What are you most proud of?
Our wealth of experience in introducing new vaccines and setting up outbreak prevention measures has been invaluable in coordinating the rollout of COVID-19 vaccines. But equally important has been our work with partners to share WHO-approved tools and guidelines.
Africa’s rich experience in reaching unvaccinated children through the WHO-AFRO Reach Every Child approach (now adapted for vaccination along the life course), has progressively improved immunization coverage among Africa’s children. This was boosted by our experience with immunization drives for polio, measles, yellow fever and meningitis, along with numerous new vaccine introductions.
All this has been invaluable in helping us to assist countries in developing their COVID-19 National Deployment and Vaccination Plans, which act as a roadmap to prioritize high-risk populations and to ensure the equitable allocation of vaccines, wherever people live.
Overall, this has allowed WHO to fulfil our crucial role of leading and guiding countries through this overwhelming challenge to help turn the tide on the COVID-19 pandemic.
What are the main challenges for Africa’s COVID-19 vaccine rollout?
COVID-19 vaccines are just one part of the response, but vaccine supply constraints pose a serious threat to the health and welfare of people on the African continent.
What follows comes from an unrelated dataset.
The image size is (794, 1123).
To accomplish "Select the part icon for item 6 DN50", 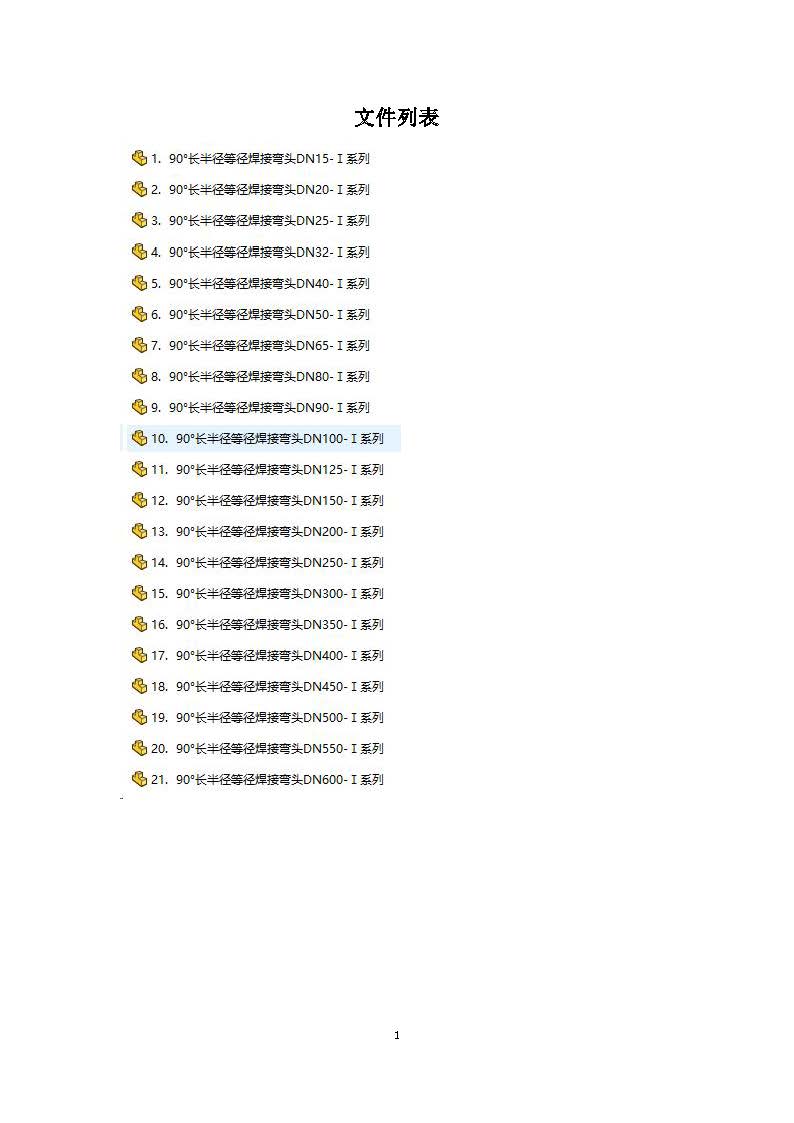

I would like to amplify the call from WHO to those countries that have already vaccinated their high-risk populations to share their excess doses. Many African countries are struggling and we cannot afford to wait until late 2022 to protect only our high-risk groups. Let us remember the world is interconnected, and that if Africa lags behind, there will be implications for the rest of the world.
The unpredictability of supplies demands an agile approach to the vaccine rollout from us, and our teams are on high alert to assist countries around the clock. More delays in vaccinations will only exacerbate the emergence of new variants of the virus.
Having said that, if it hadn’t been for the COVAX Facility, many African countries wouldn’t even have the small number of doses they have received so far.